Puppy farms are run by people who do not give a thought to the welfare of the dogs they handle.  They are literally farms where dogs are churned out to make money.  There is often more than one breed on sale from these places.  The conditions tend to be filthy and overcrowded and the breeding bitches have far more litters than is good for them.   

Young puppies may be brought in from other farms, long before they are weaned, and, if they survive the journey, are placed with bitches that already have large litters of their own leaving both mother and pups desperately under-nourished. 

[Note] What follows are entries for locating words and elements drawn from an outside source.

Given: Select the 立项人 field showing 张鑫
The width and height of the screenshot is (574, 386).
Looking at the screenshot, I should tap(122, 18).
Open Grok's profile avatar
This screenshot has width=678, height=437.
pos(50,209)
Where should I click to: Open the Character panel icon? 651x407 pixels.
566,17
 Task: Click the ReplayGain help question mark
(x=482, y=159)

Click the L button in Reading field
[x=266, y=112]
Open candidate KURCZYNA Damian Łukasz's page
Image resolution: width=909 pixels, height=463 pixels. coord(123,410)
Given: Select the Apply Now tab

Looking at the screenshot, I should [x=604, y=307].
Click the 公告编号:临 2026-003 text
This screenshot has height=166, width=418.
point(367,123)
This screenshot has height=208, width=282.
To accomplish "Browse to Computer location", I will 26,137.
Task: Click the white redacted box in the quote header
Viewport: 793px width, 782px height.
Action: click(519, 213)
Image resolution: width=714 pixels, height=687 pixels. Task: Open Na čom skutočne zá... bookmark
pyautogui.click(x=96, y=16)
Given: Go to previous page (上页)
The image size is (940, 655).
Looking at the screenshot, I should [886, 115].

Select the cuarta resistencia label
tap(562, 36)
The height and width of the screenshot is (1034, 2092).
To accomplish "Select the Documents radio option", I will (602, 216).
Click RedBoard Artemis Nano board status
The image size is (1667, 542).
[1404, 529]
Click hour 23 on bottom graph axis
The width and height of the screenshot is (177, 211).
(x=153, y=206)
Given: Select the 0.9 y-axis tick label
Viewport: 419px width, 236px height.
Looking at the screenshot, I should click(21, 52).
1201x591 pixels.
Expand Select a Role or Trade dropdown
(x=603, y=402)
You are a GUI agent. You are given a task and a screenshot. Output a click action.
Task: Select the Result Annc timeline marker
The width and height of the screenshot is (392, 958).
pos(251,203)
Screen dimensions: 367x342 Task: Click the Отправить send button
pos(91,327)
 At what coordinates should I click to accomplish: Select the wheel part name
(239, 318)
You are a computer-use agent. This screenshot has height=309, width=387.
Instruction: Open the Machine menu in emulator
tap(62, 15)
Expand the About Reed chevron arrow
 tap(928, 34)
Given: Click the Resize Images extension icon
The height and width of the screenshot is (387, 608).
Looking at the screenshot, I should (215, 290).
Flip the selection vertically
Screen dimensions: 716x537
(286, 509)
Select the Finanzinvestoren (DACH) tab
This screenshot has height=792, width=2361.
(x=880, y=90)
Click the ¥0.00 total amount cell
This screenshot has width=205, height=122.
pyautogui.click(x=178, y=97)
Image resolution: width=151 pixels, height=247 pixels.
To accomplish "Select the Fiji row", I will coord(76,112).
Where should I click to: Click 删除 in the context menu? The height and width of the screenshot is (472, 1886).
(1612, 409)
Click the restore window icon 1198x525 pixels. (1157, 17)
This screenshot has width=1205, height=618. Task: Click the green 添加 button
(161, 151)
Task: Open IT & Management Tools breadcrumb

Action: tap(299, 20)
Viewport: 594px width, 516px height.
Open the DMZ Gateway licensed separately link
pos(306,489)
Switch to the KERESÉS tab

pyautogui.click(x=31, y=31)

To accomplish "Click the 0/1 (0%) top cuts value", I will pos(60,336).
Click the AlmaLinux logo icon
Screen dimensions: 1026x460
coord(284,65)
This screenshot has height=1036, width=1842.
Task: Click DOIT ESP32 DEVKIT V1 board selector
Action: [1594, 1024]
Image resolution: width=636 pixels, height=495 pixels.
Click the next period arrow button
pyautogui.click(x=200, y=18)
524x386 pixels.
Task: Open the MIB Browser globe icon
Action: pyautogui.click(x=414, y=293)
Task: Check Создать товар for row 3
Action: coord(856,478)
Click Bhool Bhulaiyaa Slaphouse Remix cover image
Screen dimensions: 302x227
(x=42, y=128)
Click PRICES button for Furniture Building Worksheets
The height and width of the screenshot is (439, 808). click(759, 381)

The bitches or puppies are rarely wormed correctly, if at all, leaving the puppies at serious risk of dying from intestinal blockages after they have been sold.  Many litters contract disease such as parvovirus through lack of vaccination and hygiene.  The result is death.   More often than not, the puppies suffer congenital disease because of the breeders’ total lack of regard for health or genetics.

There is not one word that can possibly redeem this horrific practice.

How to avoid encouraging puppy farms.

a) Never buy from a pet shop
b) Never buy from the internet
c) Be suspicious if someone tells you they are selling for a friend
d) Be suspicious if there is no paperwork or health records
e) Check the cleanliness and hygiene of the area in which the animals are kept.
f) Be suspicious if multiple breeds are being sold from the same place.
g) Be suspicious if the ‘breeders’ do not insist the puppy is returned if things don’t work out.


Golden Rules for buying a dog:

a) Go to an Kennel Club assured breeder or an accredited breeder
b) Ask to see both parents of the puppy
c) You should be allowed to see all the puppies together and to handle them
d) The area where they are living should be clean.
e) If the puppies are advertised as Kennel Club registered, you must take receipt of the Kennel Club Registration Certificate (be aware of fakes!).  Be suspicious if you are asked for a large sum of money for paperwork – KC registration costs £15!
f) A good breeder will have started socialising the puppies, they will be used to being handled and accustomed to domestic noises.
g) Be aware of inherited conditions and check to see if the parents have had the proper health checks; i.e. hip scoring, blood testing, cardiac testing and eye testing
h) A good breeder will provide a puppy pack with written advice on training, feeding, worming, flea treatments and vaccination.
i) A good breeder will insist that the puppy is returned to them if the new home does not work out.
j) If you are at all unsure, take someone with experience with you!

Naturally we know that London Dog Forum readers are responsible owners but if you know someone who is thinking of getting a dog that is less experienced, please pass this advice on.